- [Source text]:
# Math Help - Rotate About y-axis

1. ## Rotate About y-axis

Find volume of solid generated by revolving the region bounded by the graphs of the equations about the indicated lines.

y = sqrt(x), y = 0, x = 4

ABOUT Y-AXIS.

If picture is sideways, please rotate for easy reading.

I got the right answer when rotating about the x-axis (same question). For rotation about the x-axis, my limits were [0,4] and my answer is 8pi.

Am I using the wrong limits for rotation about the y-axis or is my integral set up all wrong? If so, can someone set up the correct integral and explain how you did it. I will do the calculation on my own to find the volume.

2. ## Re: Rotate About y-axis

your limits are fine.

What you have to realise is that the shape created by the integral is not the shape created by rotating the area.

Think about it like this. at y = 0. The radius of the rotated area should be 4. But with the integral we are saying the radius is 0. vice versa.

Therefore we have to calculate the integral and subtract it from a cylinder with radius of 4 and a height of 2.

3. ## Re: Rotate About y-axis

After a second try, I got as the volume (32pi)/5. Is this correct? The textbook answer is (128pi)/5. Now, if I multiply my answer by 4, I get the textbook solution. The question is WHERE DOES 4 COME FROM?

- [Task requirements]:
1. In the y-axis rotation thread, what answer does the textbook give for the volume?
2. Pick up the y-axis rotation thread after its last post and continue it.
The data has no connection to the y-axis rotation thread.

- [Stored data]:
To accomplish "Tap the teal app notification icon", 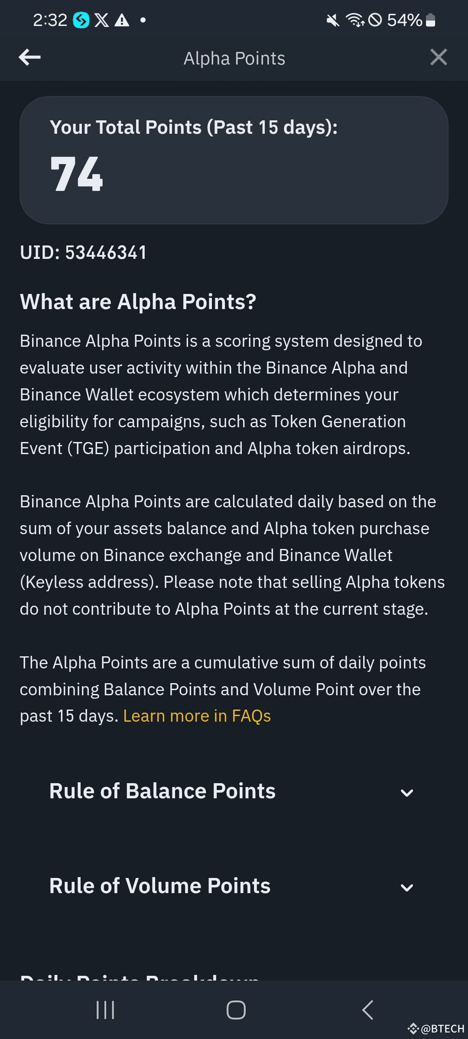I will [81, 20].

- [The answers]:
1. (128pi)/5

2.
4. ## Re: Rotate About y-axis

read above, you have to take your integral away from a cylinder the volume of the cylinder is 2*(4^2)*pi

5. ## Re: Rotate About y-axis

I sent this question to a retired math teacher who said that my answer is correct. Now I am really confused.

6. ## Re: Rotate About y-axis

did you read what I said

7. ## Re: Rotate About y-axis

I will work on this some more on my next day off.

8. ## Re: Rotate About y-axis

I need help setting up this integral.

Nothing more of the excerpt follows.